=== STORED DATA ===
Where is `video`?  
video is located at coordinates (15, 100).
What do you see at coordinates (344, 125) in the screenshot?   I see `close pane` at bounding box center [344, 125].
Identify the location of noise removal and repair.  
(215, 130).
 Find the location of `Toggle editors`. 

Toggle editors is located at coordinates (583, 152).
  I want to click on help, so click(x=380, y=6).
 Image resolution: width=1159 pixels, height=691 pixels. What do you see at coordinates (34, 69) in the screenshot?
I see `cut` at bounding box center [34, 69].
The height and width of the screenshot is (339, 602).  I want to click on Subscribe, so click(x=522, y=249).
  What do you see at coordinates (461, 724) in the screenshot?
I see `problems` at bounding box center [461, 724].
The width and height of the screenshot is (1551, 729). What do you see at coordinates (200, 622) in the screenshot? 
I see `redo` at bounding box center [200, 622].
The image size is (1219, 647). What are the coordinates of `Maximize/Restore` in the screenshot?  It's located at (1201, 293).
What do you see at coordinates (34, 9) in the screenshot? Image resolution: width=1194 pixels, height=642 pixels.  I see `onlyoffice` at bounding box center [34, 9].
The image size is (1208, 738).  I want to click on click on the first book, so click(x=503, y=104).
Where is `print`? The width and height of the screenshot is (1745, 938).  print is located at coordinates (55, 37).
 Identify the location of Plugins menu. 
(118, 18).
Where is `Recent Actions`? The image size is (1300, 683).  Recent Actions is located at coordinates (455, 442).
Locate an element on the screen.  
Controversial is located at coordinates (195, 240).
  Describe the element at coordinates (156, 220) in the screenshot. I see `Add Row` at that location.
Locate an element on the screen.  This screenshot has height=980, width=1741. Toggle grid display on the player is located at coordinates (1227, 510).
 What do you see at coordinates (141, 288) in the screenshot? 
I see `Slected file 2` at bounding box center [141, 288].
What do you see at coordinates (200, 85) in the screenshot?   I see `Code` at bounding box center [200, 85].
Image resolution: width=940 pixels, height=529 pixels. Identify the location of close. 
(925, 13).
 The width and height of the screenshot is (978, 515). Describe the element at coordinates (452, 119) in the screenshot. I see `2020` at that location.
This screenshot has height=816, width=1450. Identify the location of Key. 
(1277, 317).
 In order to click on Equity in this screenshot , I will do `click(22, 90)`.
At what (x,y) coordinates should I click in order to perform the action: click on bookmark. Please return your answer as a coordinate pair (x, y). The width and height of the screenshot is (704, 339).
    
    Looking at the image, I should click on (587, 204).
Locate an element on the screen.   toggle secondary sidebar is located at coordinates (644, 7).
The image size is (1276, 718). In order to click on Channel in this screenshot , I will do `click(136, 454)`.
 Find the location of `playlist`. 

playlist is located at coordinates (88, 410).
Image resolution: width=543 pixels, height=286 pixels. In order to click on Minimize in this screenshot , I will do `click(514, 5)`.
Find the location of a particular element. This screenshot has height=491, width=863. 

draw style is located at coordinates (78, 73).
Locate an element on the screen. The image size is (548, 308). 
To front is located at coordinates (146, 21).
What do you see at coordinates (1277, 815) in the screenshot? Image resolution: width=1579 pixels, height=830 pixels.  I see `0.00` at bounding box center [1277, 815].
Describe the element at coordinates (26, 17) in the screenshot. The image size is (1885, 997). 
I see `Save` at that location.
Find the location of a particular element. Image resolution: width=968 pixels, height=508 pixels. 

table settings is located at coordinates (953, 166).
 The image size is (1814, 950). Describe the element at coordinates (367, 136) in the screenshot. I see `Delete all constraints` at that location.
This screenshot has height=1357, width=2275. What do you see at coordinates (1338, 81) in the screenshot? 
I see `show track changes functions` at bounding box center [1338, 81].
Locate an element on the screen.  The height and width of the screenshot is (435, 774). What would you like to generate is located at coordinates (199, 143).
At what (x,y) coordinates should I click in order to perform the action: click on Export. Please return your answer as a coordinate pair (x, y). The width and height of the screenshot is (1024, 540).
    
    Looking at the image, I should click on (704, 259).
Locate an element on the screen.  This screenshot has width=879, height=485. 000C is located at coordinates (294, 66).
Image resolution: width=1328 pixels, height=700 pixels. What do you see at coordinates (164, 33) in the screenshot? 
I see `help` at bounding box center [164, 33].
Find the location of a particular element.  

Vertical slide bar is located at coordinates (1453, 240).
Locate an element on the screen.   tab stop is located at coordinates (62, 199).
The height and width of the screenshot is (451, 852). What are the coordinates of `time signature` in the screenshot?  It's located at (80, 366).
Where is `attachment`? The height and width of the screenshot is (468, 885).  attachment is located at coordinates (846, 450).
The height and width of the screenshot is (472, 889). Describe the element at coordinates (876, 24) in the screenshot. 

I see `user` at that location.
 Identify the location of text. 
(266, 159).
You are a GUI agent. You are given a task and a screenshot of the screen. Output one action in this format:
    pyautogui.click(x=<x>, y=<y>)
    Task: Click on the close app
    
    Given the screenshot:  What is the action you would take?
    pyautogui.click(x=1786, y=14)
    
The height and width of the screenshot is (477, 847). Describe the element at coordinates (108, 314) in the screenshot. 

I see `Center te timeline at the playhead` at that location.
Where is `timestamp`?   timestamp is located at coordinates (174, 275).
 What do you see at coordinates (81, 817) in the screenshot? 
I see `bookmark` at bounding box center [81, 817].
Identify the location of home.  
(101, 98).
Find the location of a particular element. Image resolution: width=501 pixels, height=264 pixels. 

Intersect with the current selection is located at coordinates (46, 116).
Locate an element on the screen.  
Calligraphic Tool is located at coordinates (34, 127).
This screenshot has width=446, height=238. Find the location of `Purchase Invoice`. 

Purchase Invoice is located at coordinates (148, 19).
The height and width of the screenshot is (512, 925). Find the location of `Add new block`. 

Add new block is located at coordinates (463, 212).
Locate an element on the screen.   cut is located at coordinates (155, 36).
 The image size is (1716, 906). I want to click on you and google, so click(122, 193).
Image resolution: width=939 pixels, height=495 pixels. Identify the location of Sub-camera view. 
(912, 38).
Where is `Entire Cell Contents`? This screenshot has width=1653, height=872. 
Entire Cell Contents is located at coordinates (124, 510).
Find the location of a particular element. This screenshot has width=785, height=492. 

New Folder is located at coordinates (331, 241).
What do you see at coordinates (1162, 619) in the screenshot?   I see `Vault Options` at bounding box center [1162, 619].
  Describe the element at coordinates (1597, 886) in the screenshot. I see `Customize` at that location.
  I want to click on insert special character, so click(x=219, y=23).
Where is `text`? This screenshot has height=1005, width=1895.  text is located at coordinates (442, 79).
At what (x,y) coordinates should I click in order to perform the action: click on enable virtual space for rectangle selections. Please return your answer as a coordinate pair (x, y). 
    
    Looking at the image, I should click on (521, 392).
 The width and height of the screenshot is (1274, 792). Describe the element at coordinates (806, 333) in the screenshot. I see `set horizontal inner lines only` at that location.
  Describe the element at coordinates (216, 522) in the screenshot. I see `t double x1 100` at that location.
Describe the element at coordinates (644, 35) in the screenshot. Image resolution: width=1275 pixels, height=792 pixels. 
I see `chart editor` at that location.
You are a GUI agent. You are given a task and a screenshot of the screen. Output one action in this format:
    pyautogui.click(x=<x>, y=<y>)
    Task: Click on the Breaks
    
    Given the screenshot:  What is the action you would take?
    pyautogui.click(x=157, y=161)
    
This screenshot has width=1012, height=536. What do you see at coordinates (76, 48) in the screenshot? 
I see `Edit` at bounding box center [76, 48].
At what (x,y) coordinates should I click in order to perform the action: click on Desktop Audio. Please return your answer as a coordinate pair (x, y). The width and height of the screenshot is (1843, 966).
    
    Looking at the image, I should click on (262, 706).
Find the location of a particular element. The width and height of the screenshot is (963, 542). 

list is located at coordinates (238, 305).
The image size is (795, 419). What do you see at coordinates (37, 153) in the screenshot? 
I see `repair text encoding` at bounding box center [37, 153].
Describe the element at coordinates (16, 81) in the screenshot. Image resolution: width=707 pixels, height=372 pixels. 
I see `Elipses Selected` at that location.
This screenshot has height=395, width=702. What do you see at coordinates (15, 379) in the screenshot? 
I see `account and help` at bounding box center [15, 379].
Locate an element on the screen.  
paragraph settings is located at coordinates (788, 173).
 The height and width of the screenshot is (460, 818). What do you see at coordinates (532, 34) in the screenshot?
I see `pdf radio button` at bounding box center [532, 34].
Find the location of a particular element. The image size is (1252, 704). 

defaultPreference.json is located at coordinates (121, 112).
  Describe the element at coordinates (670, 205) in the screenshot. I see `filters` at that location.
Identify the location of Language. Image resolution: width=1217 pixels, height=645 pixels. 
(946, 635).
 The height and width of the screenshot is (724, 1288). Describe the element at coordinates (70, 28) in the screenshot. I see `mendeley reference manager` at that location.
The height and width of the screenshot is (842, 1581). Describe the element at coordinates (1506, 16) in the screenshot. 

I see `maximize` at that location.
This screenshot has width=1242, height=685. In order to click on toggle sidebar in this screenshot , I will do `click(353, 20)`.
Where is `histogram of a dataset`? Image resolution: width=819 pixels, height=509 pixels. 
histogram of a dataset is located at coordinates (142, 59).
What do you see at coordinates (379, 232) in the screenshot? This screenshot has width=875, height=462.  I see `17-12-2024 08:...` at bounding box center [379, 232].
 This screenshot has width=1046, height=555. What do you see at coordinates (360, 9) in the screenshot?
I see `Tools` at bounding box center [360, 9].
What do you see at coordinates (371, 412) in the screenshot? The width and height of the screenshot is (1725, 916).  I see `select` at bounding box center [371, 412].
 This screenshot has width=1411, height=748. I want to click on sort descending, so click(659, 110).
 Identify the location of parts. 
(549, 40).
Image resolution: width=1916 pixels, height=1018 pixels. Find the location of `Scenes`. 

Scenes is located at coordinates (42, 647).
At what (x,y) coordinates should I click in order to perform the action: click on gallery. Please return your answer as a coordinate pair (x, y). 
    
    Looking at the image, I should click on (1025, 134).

=== AIM OF THE TASK ===
Please write out the entries again without changes, beginning at the line containing "pixels, height=508 pixels." and ending at the line containing "The image size is (1814, 950).", with both of those lines included.

=== TASK SOLUTION ===
Find the location of a particular element. Image resolution: width=968 pixels, height=508 pixels. 

table settings is located at coordinates (953, 166).
 The image size is (1814, 950). Describe the element at coordinates (367, 136) in the screenshot. I see `Delete all constraints` at that location.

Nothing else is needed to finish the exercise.